#mlpack on 2016-05-02 — irc logs at libera.irclog.whitequark.org

2015-01-15 23:05 verne.freenode.net changed the topic of #mlpack to: http://www.mlpack.org/ -- We don't respond instantly... but we will respond. Give it a few minutes. Or hours. -- Channel logs: http://www.mlpack.org/irc/

03:59 Nilabhra has joined #mlpack

04:40 govg has joined #mlpack

05:18 Mathnerd314 has quit [Ping timeout: 268 seconds]

05:21 Mathnerd314 has joined #mlpack

05:31 Mathnerd314 has quit [Ping timeout: 268 seconds]

06:01 govg has quit [Quit: leaving]

06:01 govg has joined #mlpack

10:33 nilabhra_ has joined #mlpack

10:36 nilabhra_ has quit [Remote host closed the connection]

10:37 Nilabhra has quit [Ping timeout: 276 seconds]

10:53 tham has joined #mlpack

11:07 govg has quit [Ping timeout: 260 seconds]

11:19 govg has joined #mlpack

12:03 govg has quit [Quit: leaving]

13:11 Nilabhra has joined #mlpack

14:07 Mathnerd314 has joined #mlpack

15:02 < rcurtin> mentekid: I did some benchmarking of the LSH improvements in #623; here's what I found on a handful of datasets:

15:02 < rcurtin> (with default parameters)

15:03 < rcurtin> miniboone dataset (50x130064) -- master 43.155s, improved 32.944s

15:03 < rcurtin> pokerhand dataset (10x1025010) -- master 1684.4s, improved 1182.6s

15:04 < rcurtin> phy dataset (78x150000) -- master 81.3s, imrpoved 104.9s

15:04 < rcurtin> corel dataset (32x37749) -- master 9.9s, improved 15.3s

15:05 < rcurtin> my best thought at the moment is, arma::unique() can be slower than the previous array approach for smaller datasets, but as the dataset gets larger unique() is a faster approach

15:06 < rcurtin> and regardless of dataset size I'm pretty certain the unique() approach will use less RAM

15:07 < rcurtin> I'm trying to think if maybe there is another solution than arma::unique()... the goal is to collect all the unique indices of LSH reference point candidates

15:08 < rcurtin> maybe, do you think it makes sense to use a hash table-like structure?

15:09 < mentekid> do you think it is the dataset size or the selectivity of LSH? Is there a log of how many indices are returned each time?

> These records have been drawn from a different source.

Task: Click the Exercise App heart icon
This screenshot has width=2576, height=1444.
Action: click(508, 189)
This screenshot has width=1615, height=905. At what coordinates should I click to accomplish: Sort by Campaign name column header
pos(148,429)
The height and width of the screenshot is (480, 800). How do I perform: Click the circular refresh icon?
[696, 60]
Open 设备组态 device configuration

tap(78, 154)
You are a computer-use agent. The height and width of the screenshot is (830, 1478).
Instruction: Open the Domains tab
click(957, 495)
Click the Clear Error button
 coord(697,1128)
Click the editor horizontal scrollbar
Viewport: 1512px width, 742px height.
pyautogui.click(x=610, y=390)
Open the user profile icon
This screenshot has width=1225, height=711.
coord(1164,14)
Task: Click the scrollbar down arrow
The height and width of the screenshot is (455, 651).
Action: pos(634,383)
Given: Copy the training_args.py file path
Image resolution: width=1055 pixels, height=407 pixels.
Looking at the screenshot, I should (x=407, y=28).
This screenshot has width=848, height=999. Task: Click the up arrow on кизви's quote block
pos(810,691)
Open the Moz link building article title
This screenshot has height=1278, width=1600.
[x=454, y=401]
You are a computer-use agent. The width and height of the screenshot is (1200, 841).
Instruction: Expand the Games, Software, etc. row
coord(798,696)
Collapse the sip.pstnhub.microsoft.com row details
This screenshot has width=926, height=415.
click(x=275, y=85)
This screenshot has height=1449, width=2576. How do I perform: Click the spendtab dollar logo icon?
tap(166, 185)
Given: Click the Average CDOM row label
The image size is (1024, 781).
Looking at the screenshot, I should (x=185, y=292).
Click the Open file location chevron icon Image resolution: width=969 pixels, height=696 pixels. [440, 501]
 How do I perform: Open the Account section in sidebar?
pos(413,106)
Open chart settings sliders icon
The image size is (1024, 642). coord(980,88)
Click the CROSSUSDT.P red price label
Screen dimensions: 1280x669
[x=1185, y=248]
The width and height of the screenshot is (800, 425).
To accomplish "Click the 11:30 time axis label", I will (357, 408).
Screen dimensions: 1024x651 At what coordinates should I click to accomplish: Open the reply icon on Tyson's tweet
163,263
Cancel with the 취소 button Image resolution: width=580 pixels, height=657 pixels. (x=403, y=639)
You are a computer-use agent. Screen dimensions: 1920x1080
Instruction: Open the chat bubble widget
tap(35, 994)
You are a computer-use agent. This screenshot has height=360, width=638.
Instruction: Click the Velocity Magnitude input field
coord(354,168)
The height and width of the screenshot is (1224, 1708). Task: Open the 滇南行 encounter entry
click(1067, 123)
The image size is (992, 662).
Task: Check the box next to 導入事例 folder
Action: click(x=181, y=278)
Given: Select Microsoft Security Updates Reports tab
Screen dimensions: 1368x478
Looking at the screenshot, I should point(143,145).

15:09 < rcurtin> I think maybe there is a bit simpler solution, but maybe a std::map<size_t, size_t> where the index is the reference point index, and the value held is 1 if the point should be searched

15:09 < rcurtin> hm, let's see if I have that information. I didn't tune the parameters at all

15:09 < rcurtin> yeah, here is the parameters that were selected:

15:10 < rcurtin> miniboone: hash width 24.0734, hash table size 99901x500, with an average of 1168 distinct indices per query

15:10 < rcurtin> pokerhand: hash width 3.32858, hash table size 99901x391, with an average of 9200 distinct indices per query

15:11 < rcurtin> phy: hash width 87.33, hash table size 97333x500, with an average of 1916 distinct indices per query

15:11 < rcurtin> and corel: hash width 0.718296, hash table size 50652x500, with an average of 3879 distinct indices per query

15:13 < mentekid> so it looks like number of indices doesn't affect

15:13 < mentekid> because miniboone and phy have almost identical indices and different best solutions

15:15 < mentekid> regarding map, I tried using std::set as a way of avoiding unique(), but it ended up being worse (for corel). The pointer-chasing in the RB tree ended up wasting more time than it saved

15:15 < mentekid> i think map is implemented the same way but I'm not sure

15:15 < rcurtin> yeah, I'm running a quick simulation now on the miniboone dataset, and it is looking like there is not any speedup here

15:16 < rcurtin> yeah, 63.7s for std::map<> vs. 32.9s

15:16 < rcurtin> you're right that std::set is the better choice, but I doubt I would see much difference

15:17 zoq_ has joined #mlpack

15:17 < rcurtin> actually, let me try unordered_set, since ordering is not important...

15:17 < mentekid> ah I didn't know this was also implemented

15:18 < mentekid> I was thinking about trying something like a Bloom filter, of course then we have a second-order loss of recall since BFs are approximate

15:19 < mentekid> but it has better time and space behavior than set

15:21 zoq has quit [Ping timeout: 260 seconds]

15:22 Nilabhra has quit [Ping timeout: 260 seconds]

15:22 zoq_ is now known as zoq

15:22 < rcurtin> yeah, unordered_set only improves to 59.8s for the miniboone dataset

15:25 < mentekid> do you think it's the size of the reference set that affects performance?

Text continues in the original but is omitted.